Comment se prémunir de cette maladie ?

L’histoire récente fournit quelques exemples de pays ayant réussi à construire une économie solide autour de l’exploitation de ressources naturelles :

  • L’économie norvégienne dans les années 1980 a placé ses rentes pétrolières dans le fonds souverain [3] Government Pension Fund-Global (2ème plus grand au monde).

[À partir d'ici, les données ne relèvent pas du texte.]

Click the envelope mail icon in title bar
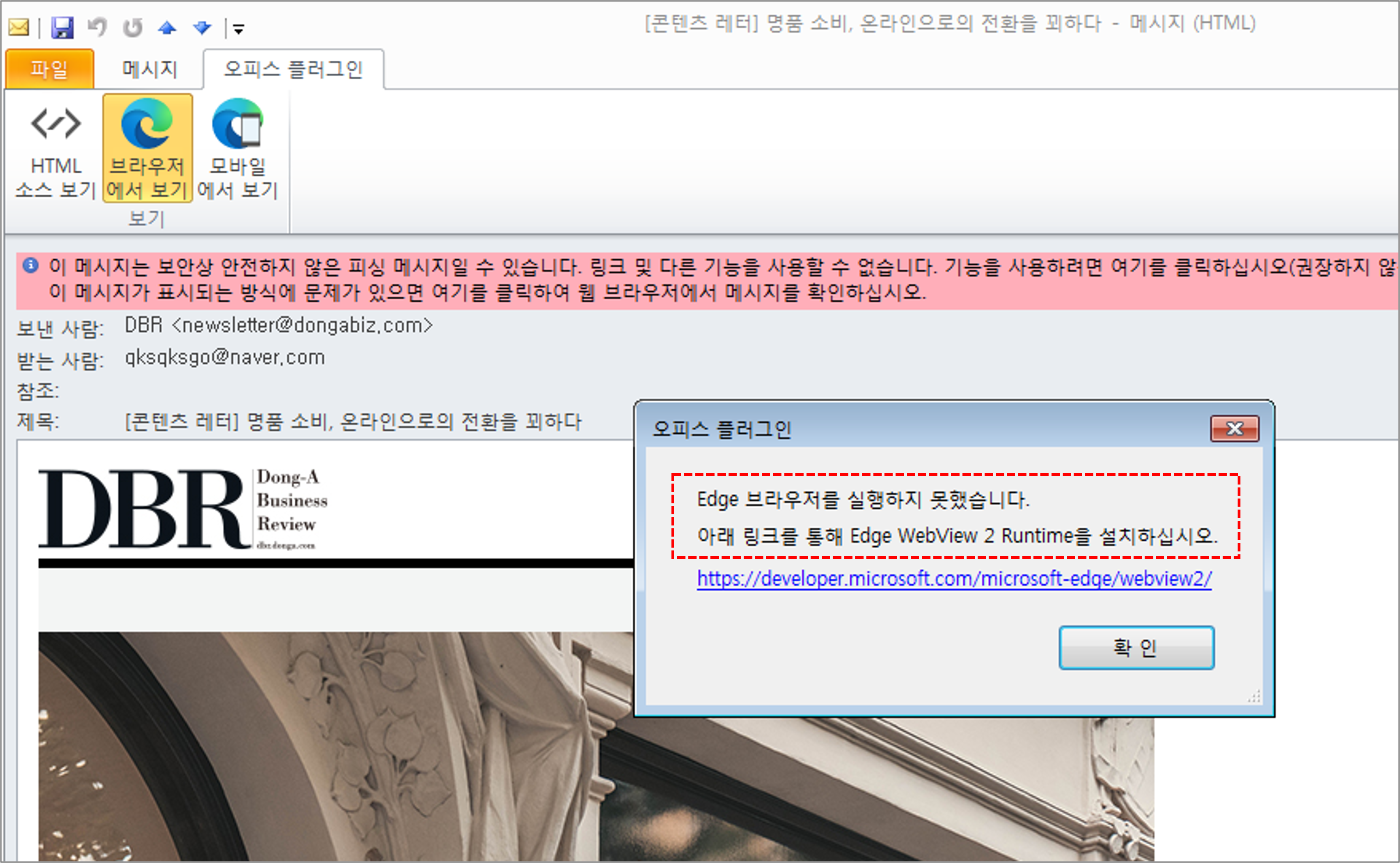 19,27
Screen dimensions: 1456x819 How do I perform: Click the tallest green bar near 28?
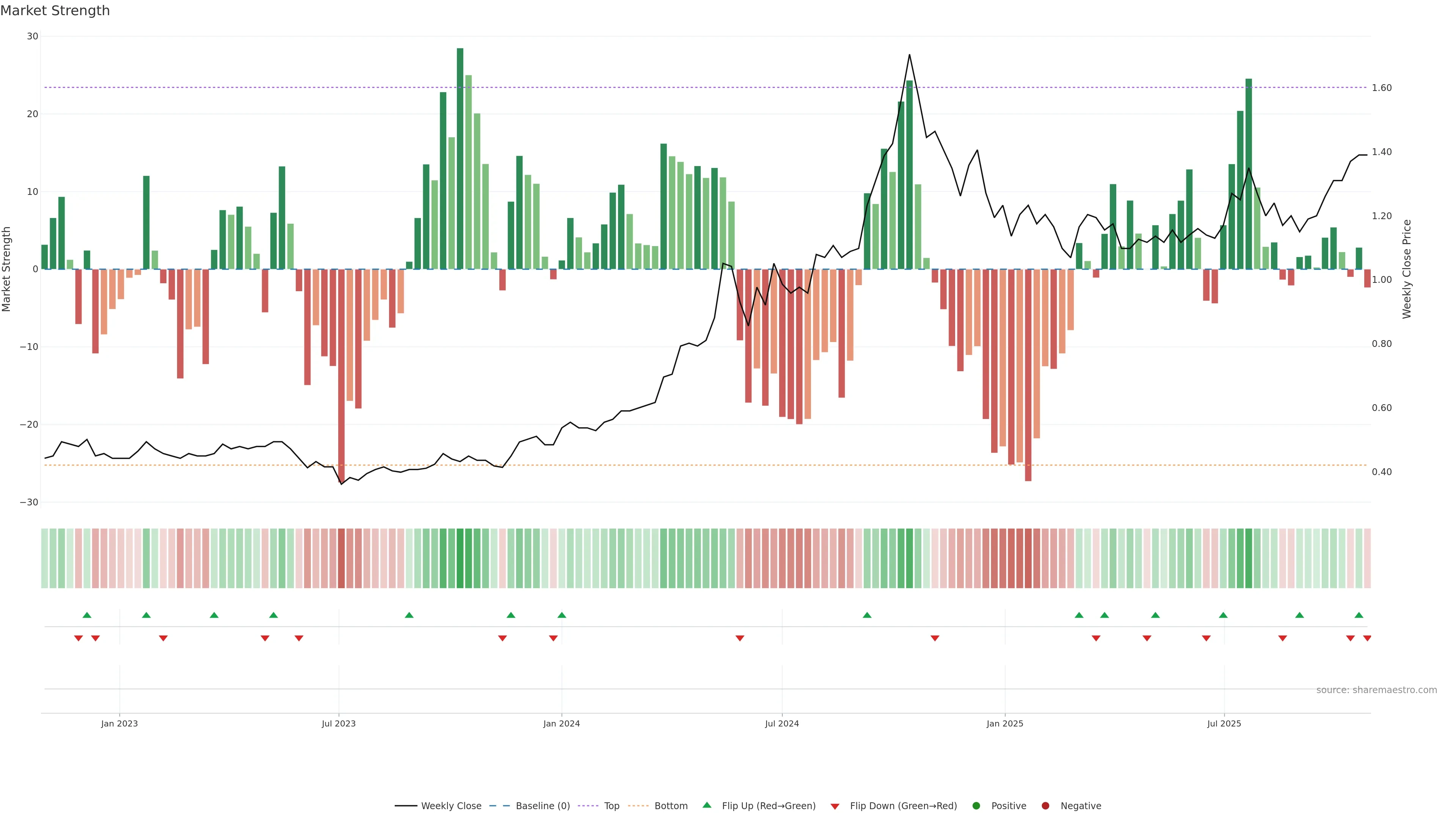tap(460, 158)
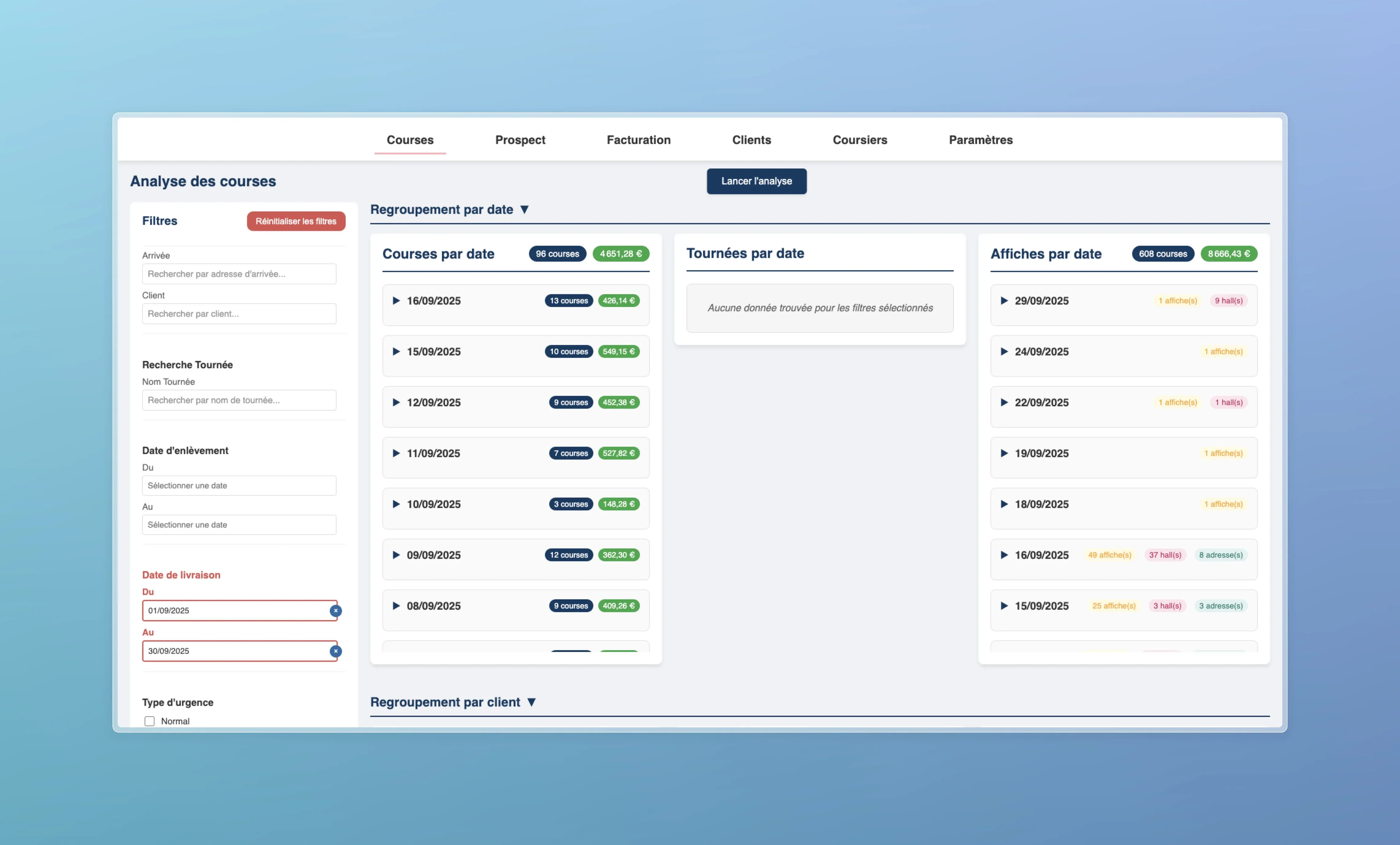Open the Paramètres tab

tap(980, 140)
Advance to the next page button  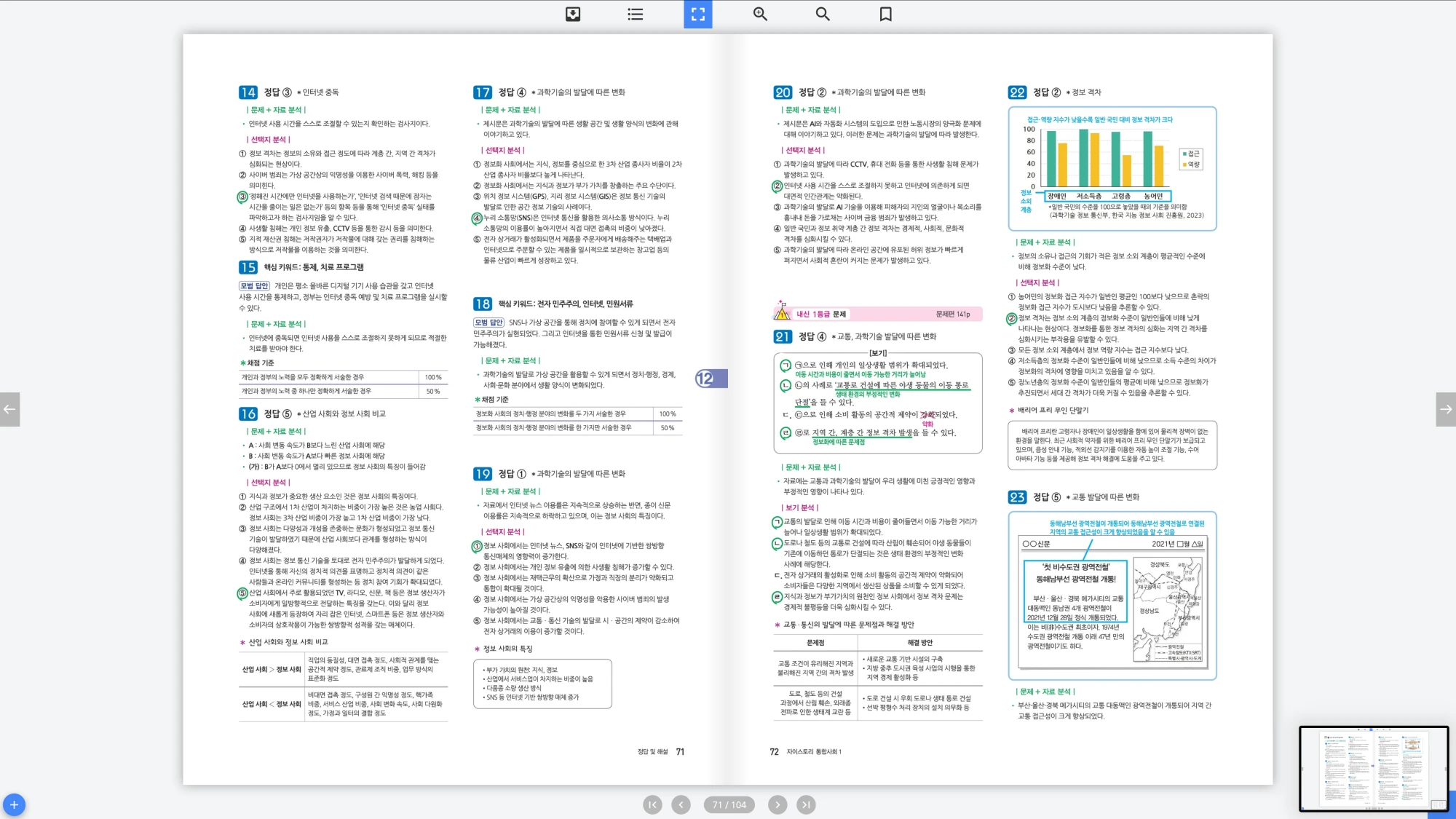(778, 804)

Cette stratégie eut le mérite de maintenir à l’écart de l’économie nationale cette manne financière, ce qui a permis au reste de l’économie de ne pas être assommé par un taux de change trop apprécié.
  • Le Qatar, qui détient la troisième réserve mondiale de gaz naturel, utilise, à travers son fonds souverain Qatar Investment Authority, cette rente pour investir dans de très nombreux secteurs, surtout à l’étranger : hôtellerie de luxe à Paris, groupe Lagardère, Porsche, beIN Sports, PSG…Ces investissements préparent l’avenir, car les réserves d’hydrocarbures ne sont pas éternelles.

[1] La maladie hollandaise n’est donc pas une fatalité. Une volonté politique forte peut permettre d’anticiper ses méfaits et de construire une politique économique privilégiant un développement sur le long terme. La compétitivité prix désigne la capacité d’une entreprise à tenir des prix plus bas que ceux de ses concurrents.

[2] Les investissements directs à l’étranger (IDE) sont les mouvements internationaux de capitaux réalisés pour créer, développer ou maintenir une filiale à l’étranger ou pour exercer le contrôle ou une influence significative sur la gestion d’une entreprise étrangère.

[3] Un fonds souverain, ou fonds d’État, est un fonds de placements financiers (actions, obligations, etc.) détenu par un État. Les fonds souverains gèrent l’épargne nationale et l’investissent dans des placements variés (actions, obligations, immobilier, etc.).